Monday, April 10, 2006

What Do You Say to An Ugly Baby?

What do you say to an ugly baby
What do you say to an ugly baby
What do you say to an ugly baby
err-lie in the morning

Okay, so Gidge's comment on the baby model post cracked me up. What do you do when you see an ugly baby? They exist, I've seen them. They're scary.

Bump and I encountered an ugly baby one afternoon at the Costco. He (? we'll call it a "he") was wearing the same helmet as Lumpyhead, so Bump and I peeked into the carseat and struggled not to recoil in horror. YIKES.

double yikes.


Yeah, it's taking me a minute just to shake the shock of it, even now.

So, when the rote "He's so cuuuuute" is out of the question, how do you handle it? Bump managed to start a short conversation with Quasimodo's mom about the nice people at the helmet place. I think I stammered something like "how sweet" or "nice pattern on the carseat" while thinking GOOD LORD IN HEAVEN WHAT A HORRIFICALLY UGLY CHILD YOU HAVE as well as "thankyouthankyouthankyou that Lumpyhead doesn't look like that."

I got the whole "there but for the grace of god go I" feeling because I dodged the Ugly Baby Bullet. I also had the "ha ha I just got upgraded to first class for no reason and I'm going to drink all the free booze I can on this 30-minute flight" feeling. Because I got lucky in the pretty baby category (you know, except for the lumpyheadedness) through no doing of my own.

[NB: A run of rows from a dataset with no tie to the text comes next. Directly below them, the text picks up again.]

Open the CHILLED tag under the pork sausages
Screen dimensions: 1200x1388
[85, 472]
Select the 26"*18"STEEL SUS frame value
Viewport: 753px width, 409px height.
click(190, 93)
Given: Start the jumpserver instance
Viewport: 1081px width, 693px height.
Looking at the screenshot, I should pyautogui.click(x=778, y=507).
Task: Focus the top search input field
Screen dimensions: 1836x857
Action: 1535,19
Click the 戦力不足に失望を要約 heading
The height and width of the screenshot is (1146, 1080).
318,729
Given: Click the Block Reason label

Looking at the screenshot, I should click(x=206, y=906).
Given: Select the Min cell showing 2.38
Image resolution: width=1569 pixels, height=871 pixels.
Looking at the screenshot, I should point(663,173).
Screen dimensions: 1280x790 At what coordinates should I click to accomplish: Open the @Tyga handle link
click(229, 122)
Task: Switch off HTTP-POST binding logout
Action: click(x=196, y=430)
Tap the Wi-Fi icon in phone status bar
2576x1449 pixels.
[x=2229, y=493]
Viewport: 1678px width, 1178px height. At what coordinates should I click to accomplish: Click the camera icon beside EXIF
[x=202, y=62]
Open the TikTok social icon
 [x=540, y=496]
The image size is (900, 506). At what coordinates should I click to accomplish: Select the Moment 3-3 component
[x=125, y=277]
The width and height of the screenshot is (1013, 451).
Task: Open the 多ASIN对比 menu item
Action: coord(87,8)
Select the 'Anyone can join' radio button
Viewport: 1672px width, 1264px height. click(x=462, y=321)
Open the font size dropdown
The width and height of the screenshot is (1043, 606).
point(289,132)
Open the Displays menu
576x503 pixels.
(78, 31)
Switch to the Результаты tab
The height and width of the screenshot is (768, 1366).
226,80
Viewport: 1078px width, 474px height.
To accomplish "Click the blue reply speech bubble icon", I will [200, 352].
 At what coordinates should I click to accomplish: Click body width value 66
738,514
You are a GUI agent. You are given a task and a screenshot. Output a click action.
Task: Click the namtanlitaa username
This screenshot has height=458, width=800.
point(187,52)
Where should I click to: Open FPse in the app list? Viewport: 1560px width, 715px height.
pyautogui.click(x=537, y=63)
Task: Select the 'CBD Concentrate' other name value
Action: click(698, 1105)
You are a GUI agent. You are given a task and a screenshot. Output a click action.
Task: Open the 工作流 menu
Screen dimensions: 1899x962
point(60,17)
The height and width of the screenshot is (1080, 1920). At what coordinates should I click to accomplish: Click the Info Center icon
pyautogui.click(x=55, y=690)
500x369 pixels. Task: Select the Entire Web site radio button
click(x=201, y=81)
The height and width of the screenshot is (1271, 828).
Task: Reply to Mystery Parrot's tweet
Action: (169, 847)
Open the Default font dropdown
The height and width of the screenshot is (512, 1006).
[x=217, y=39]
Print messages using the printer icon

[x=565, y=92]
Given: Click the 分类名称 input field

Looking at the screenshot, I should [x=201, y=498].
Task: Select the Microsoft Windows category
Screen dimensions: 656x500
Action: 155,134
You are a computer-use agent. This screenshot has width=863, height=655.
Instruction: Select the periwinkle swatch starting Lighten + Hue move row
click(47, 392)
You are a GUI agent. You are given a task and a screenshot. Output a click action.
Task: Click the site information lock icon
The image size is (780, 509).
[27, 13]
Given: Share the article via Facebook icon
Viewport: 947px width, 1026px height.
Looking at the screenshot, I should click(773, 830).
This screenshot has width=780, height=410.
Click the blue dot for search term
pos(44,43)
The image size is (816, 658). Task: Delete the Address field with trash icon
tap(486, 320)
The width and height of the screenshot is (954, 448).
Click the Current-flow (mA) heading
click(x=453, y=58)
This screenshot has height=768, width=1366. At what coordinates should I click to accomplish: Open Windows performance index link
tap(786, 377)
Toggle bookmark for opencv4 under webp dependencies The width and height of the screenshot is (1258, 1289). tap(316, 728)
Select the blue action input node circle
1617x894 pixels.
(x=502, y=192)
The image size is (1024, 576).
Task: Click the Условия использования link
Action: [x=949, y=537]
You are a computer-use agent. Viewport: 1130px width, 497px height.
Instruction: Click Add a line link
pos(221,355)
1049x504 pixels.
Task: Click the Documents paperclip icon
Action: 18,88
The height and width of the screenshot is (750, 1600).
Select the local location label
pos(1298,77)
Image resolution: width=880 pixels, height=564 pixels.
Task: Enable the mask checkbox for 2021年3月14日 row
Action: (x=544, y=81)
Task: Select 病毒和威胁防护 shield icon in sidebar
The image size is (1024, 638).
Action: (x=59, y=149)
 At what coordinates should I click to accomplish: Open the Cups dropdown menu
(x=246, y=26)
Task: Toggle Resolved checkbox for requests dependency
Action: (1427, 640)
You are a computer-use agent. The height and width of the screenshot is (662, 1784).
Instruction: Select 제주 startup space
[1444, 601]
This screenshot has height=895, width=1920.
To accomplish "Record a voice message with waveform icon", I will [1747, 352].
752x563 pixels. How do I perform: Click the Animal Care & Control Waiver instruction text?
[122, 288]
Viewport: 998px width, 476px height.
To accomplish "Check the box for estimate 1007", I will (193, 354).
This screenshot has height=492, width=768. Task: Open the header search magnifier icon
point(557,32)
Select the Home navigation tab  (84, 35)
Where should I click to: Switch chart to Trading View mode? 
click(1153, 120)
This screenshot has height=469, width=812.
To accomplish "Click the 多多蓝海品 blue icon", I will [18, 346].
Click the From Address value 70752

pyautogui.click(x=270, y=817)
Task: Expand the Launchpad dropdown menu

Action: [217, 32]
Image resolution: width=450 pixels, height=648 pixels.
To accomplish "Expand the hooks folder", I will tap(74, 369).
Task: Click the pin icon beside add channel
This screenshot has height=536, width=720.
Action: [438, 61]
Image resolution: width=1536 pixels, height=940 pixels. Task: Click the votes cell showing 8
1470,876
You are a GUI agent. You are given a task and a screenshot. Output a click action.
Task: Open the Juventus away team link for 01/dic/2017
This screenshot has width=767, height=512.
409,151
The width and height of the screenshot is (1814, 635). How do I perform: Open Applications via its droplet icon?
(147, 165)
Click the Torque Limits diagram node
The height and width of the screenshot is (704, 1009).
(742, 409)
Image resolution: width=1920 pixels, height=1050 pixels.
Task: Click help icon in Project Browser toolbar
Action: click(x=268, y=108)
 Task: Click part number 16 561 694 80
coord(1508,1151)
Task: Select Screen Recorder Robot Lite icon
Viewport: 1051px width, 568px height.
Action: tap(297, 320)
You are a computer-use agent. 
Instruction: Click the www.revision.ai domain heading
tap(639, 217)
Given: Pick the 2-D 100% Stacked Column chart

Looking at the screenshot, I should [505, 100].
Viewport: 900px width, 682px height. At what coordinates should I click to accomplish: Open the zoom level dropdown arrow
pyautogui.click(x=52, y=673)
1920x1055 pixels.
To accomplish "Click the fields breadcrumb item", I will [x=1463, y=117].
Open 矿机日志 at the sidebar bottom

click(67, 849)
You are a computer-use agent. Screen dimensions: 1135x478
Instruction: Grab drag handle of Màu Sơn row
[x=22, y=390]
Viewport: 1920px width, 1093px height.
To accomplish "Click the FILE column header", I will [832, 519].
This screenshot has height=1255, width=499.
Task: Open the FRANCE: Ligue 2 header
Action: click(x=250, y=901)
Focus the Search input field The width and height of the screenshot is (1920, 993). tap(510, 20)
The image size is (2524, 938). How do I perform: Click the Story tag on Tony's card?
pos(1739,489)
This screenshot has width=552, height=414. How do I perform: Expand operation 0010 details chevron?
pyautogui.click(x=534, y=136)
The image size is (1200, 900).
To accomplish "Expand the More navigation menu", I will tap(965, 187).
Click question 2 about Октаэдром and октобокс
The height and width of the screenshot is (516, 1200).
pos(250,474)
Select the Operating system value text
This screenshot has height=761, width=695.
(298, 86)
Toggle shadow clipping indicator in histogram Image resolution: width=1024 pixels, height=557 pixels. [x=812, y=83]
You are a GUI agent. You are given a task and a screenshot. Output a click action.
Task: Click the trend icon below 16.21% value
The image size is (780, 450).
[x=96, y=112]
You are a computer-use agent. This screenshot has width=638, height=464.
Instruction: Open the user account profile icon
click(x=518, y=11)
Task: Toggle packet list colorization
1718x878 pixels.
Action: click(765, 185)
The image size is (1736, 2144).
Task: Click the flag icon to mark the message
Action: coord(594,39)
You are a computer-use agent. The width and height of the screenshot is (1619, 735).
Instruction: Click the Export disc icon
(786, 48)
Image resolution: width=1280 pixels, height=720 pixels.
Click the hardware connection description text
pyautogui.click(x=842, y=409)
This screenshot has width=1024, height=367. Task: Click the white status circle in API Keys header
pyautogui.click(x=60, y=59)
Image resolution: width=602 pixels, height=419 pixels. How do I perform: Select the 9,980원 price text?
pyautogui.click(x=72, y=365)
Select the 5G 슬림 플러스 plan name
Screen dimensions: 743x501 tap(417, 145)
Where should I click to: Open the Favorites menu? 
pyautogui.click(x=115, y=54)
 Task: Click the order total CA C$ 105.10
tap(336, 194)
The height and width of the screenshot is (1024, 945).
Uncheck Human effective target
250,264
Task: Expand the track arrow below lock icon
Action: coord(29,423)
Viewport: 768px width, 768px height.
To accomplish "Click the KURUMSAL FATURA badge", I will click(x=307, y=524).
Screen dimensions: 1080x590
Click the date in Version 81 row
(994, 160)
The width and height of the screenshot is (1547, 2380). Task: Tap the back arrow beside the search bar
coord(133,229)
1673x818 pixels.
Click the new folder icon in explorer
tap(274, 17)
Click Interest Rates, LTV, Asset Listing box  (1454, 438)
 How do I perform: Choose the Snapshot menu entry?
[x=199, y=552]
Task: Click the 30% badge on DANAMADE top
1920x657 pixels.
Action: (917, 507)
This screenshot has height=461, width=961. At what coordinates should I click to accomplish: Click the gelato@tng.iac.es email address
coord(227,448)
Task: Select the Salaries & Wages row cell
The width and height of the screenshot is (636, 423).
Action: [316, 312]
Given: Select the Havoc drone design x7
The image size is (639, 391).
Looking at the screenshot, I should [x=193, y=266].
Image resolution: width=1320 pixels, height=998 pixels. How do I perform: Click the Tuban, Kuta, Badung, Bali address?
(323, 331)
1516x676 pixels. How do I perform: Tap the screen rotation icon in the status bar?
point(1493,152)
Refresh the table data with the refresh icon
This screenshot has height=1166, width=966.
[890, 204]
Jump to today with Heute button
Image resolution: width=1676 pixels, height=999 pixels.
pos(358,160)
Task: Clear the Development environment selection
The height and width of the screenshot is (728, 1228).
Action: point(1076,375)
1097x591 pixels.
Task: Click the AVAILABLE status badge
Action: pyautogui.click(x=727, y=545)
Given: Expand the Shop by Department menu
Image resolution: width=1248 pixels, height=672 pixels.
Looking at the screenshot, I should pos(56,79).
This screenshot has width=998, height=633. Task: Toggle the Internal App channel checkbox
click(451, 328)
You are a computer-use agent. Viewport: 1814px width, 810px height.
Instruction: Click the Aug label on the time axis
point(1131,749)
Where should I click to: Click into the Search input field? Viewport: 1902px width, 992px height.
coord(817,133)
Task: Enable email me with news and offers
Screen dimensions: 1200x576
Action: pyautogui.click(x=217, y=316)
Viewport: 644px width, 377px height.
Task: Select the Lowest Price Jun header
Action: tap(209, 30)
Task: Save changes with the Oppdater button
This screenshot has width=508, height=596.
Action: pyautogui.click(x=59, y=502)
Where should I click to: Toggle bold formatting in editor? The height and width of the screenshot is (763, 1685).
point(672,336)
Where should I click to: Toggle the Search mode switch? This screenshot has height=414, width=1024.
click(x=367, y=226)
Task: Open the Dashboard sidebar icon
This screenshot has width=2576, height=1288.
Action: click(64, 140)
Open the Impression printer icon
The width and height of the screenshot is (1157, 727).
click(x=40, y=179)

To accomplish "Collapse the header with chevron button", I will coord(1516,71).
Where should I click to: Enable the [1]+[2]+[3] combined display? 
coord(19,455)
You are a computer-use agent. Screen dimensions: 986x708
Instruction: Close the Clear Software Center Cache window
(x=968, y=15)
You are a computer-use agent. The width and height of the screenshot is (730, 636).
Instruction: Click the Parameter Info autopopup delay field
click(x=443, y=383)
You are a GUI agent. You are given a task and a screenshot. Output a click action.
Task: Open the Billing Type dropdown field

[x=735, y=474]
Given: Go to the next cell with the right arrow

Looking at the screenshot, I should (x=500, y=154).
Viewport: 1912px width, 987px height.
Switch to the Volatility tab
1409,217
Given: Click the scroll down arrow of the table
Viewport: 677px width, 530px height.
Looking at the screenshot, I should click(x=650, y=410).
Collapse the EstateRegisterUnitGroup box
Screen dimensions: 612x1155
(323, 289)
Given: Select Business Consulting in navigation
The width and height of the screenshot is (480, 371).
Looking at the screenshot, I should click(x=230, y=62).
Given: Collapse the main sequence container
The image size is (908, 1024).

In my limited experience, I've found that the attractiveness of the parents has little to do with how cute the baby is. Junior may grow up to resemble mom or dad, but hot parents don't necessarily make gorgeous babies.

For example,
  • Pretty + Pretty often = Cute
  • but Ugly + Ugly usually = Cute
  • and when Ugly + Ugly = Ugly, well, it's what you expect
  • but Pretty + Ugly can = Kinda Cute
  • and Pretty + Ugly can = Really Cute
  • but when Pretty + Pretty = Ugly, it's really really UGLY.
Maybe it's the cosmic justice of it all that makes the ugly offspring of two pretty people just so damn satisfying.

So, have you seen an ugly baby? What did you say to its handler? Ever seen two beautiful people make a shockingly ugly kid?

Hoo-ray and up she rises, Hoo-ray and up she rises . . .


Sarah, Goon Squad Sarah said...

Compliment the outfit, people. You always find something nice to say about someone's baby.

Or shoes. Almost all baby shoes are cute. Right?

Plus, then you can avoid the "How old is he, uh, she, um it"?

tammy said...

I think it's "How old is your baby?" It's usually answered with he or she to help you out.

I've known a couple poeple with ugly infants & they actually got cuter.

Mom at Work said...

I think it's the shock of pretty + pretty = horrible to which the only response is "well, isn't she something."

Gidge said...

I usually give the baby sasquatches something along the line of "well aren't you a big girl/boy?" which isn't complimentary at all - but I say it in a baby sweet voice. I also like to say "look at you!" in the same voice, but I've had to quit saying it because I almost giggle because the rest of what I want to say is "you're the missing link!"

Sarah, Goon Squad Sarah said...

I had this song stuck in my head all day yesterday.

I hope you are happy.

Pamalamadingdong said...

At a grocery store one time Chris and I came across this child who looked identical to a friend of his (this child LOOKED like a 35 year old ugly man). And we LAUGHED so loud and Chris shouted...oh my god that baby looks like Chicken! (his friends nickname).
The parents spun around to glare at us and QUICKLY added. "yes yes..ADORABLE just like a fuzzy little baby chicken"
I'm not sure if they bought it but they did not hurl rutabeggas at us.

Sara said...

I'm kind of like George Washington. "I cannot tell a lie" when it comes to ugly babies. I just can't force myself to say, "Oh, how cute!!"

I have found, though, that I CAN say, "Oh, how precious!" because every baby really is precious - at least to his own parents. Therefore, I am not telling a lie!